Frankly, I'm a little shocked by it. There are (upon my most recent click of the 'refresh' button) 78 pages of comments...and almost all of it consists of 'fans' telling the other members of Chiodos how much they're going to suck now, and how Craig was Chiodos, and Chiodos was Craig. I'm inclined to question the fanship of these people.

A band consists of more than one person. One person is not a band. To say that you like a certain band strictly because of one member of it makes you a fan of that individual, not the band. I will admit that part of the reason I enjoyed seeing Chiodos live is because I find Craig a very attractive guy, but ultimately it's the band as a whole that caused me to want to go to their shows. Craig is currently touring solo, and I have not (and still don't have) the slightest desire to see him on his own.

Despite this opinion, I'm well aware that people generally base their view of a band around a 'frontman,' who is usually the lead singer. That's all fine and dandy, the singer is the one you can easiest feel a connection to since they're the one communicating the actual words that are hitting you. But what about the rest of the band?

We all love the frontman/frontwoman, but aren't the other members of the band just as important? I feel it's unfair that bands so often become associated with just one (sometimes two) of their members. Examples? I'm friends with a few guys who are HUGE Alkaline Trio fans, complete with having man crushes on Matt Skiba and tattoos of the Trio symbol. However, any time Alkaline Trio comes up the only person from the band they ever make any reference to is frontman Matt Skiba.

Why, why, why?! I understand that the frontman is the one putting their presence out there, more or less creating the personality of the band. At the same time, though, they are still just one person. They represent the band, they are not the band itself.

I'm not saying that the frontman should be ignored, because yes, they are an important part of the band. Just let's not forget that there are other members of the band as well, who are just as essential.

Well, there's my rant for the day.

And the count is now up to 87 pages of comments, still all Chiodos bashing. Le sigh.

Wednesday, September 16, 2009

Time Marches On

...And I often feel like it's marching too fast for me to keep up.

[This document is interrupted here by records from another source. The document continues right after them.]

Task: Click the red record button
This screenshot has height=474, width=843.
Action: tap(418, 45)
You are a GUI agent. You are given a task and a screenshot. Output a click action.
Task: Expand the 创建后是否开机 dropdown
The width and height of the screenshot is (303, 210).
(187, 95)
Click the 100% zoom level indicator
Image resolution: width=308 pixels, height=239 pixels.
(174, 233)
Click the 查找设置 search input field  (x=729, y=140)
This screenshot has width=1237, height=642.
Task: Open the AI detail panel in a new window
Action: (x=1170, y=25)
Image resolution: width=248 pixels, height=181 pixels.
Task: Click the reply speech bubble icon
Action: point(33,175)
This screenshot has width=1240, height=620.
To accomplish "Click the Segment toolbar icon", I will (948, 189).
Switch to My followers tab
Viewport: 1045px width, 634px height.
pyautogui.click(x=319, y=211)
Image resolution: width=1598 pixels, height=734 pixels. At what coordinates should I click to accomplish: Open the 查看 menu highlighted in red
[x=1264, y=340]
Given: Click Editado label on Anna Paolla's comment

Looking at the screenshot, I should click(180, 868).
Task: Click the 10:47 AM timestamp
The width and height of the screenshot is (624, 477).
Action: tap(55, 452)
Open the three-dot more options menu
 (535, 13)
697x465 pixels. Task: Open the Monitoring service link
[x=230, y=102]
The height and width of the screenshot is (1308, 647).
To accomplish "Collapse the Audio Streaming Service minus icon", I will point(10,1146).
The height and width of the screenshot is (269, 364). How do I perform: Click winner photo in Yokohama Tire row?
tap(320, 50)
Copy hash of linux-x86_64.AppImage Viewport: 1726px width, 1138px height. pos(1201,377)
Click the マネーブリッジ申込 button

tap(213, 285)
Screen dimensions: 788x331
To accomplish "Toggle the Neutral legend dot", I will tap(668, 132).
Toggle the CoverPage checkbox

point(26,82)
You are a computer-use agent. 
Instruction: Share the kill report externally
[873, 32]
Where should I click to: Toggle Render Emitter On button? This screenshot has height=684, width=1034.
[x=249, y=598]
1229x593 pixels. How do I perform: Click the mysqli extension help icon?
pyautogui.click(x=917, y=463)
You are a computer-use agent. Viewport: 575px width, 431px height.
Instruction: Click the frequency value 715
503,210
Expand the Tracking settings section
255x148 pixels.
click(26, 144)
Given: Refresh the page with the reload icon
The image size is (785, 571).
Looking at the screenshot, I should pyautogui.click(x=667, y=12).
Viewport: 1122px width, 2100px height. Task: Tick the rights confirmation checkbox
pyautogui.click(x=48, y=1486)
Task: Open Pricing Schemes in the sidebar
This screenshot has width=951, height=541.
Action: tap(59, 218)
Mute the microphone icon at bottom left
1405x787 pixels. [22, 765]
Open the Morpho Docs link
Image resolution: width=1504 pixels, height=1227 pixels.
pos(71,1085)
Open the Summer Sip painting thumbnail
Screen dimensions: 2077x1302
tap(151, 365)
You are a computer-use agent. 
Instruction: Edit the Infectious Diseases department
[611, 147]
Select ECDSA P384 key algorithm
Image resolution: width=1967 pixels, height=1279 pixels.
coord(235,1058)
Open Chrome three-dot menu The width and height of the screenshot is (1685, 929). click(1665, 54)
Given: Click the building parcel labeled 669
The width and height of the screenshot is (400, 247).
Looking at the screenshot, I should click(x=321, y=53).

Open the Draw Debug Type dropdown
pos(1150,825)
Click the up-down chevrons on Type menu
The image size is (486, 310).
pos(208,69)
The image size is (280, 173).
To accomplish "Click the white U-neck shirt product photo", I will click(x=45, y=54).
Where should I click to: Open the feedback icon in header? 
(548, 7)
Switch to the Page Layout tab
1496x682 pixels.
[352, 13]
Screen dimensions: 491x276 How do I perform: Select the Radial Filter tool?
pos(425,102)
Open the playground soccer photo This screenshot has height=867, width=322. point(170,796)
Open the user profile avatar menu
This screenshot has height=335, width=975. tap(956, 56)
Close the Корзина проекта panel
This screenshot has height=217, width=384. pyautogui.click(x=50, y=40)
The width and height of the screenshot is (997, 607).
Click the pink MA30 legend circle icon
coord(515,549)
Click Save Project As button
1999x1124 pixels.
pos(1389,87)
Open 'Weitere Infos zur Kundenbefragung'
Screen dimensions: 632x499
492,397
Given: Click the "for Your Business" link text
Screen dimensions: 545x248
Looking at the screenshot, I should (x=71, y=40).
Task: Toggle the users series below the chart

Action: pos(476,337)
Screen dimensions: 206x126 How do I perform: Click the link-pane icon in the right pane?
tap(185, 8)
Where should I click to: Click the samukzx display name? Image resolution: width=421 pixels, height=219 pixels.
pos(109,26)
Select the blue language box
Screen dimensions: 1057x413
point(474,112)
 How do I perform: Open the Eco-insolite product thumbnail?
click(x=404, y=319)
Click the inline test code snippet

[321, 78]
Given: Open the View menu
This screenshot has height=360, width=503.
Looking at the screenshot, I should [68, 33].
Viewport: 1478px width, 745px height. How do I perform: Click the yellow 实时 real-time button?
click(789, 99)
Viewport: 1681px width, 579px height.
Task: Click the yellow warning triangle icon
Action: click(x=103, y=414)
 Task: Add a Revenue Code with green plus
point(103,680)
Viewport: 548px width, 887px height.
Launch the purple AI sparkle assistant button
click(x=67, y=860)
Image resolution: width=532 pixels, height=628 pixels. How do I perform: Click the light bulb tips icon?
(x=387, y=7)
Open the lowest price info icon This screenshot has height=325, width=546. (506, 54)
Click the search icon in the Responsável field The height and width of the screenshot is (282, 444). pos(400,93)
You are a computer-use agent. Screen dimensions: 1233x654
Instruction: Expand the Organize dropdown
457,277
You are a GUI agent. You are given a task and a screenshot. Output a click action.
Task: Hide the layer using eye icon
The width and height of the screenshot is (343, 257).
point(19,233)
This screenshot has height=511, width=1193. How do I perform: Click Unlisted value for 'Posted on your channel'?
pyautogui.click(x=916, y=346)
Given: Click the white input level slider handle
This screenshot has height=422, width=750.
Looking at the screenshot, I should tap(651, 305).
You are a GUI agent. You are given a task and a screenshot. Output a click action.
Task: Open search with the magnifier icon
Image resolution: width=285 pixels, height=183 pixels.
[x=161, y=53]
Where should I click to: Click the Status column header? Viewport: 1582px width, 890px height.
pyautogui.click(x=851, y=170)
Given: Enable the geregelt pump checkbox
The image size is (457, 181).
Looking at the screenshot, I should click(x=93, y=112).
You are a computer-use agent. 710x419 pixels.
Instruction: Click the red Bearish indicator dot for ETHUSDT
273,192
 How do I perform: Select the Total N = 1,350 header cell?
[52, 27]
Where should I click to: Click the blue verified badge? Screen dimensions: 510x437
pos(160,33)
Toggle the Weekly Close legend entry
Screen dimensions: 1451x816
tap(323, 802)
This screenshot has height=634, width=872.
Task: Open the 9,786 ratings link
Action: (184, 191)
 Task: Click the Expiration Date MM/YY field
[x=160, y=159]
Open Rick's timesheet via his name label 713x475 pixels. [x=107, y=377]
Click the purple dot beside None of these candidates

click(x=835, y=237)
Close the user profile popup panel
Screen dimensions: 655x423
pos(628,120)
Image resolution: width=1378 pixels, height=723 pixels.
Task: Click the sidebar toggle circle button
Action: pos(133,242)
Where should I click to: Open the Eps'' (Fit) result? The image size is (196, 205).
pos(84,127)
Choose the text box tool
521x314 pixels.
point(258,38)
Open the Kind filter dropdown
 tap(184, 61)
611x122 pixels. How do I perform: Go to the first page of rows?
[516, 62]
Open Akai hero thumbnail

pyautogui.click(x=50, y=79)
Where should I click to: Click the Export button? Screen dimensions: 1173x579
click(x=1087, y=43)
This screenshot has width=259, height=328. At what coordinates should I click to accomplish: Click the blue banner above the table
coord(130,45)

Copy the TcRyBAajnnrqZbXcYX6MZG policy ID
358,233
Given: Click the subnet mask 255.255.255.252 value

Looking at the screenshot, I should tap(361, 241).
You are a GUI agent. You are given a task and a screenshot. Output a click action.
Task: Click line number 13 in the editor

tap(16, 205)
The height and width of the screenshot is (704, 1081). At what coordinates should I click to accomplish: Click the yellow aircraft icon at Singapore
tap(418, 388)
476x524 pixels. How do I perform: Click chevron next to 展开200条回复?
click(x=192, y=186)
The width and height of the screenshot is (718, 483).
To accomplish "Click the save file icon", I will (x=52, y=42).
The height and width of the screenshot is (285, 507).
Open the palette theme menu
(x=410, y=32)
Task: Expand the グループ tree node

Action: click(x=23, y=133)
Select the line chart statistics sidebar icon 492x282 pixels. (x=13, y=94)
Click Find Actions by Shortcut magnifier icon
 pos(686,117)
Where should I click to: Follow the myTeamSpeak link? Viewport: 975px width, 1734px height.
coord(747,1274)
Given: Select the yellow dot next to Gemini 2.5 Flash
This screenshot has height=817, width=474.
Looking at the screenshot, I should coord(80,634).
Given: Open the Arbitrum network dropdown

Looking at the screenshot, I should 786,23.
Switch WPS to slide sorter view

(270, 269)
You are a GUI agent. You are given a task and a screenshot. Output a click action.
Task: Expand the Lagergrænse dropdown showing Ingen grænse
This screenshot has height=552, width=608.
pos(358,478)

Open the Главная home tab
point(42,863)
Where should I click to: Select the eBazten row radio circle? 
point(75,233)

I feel like the majority of what I hear about these days is about people diving into jobs and internships, getting engaged, having kids, making plans for what they're going to do after graduation, all these important life-changing things.

Me on the other hand?

I think I'm rather stunted on the whole moving forward fact of life. Here I am, almost 22 years old, graduating in 8 months, and...absolutely petrified by the idea of the future.

It's not that I'm afraid of change, I just have an overwhelming fear of the unknown. The way I see it, as much potential as there are for things to work out well and life to be this amazing ride, there's just as much chance of everything falling apart at any given moment. This terrifies me.

The fact that I'm not one of those people who has everything planned out is a double-edge sword in this regard. On one hand, I suppose it's good that I don't have a set plan, then I'm not putting limits on myself or boxing myself so strictly into some unchangeable plan. But on the other hand, not really having ANY plan just makes me feel like I'm aimlessly floundering.

Don't get me wrong, I'm not completely lacking in direction. I have ideas of what I want to do, where I want to go, what my options are...I'm just not quite sure how I mesh all of that into something that satisfies everything I'm looking for.

*sigh*

I suppose things will fall into place however they're meant to.

For now though, I guess I have eight more months of anxiety to look forward to. Yay.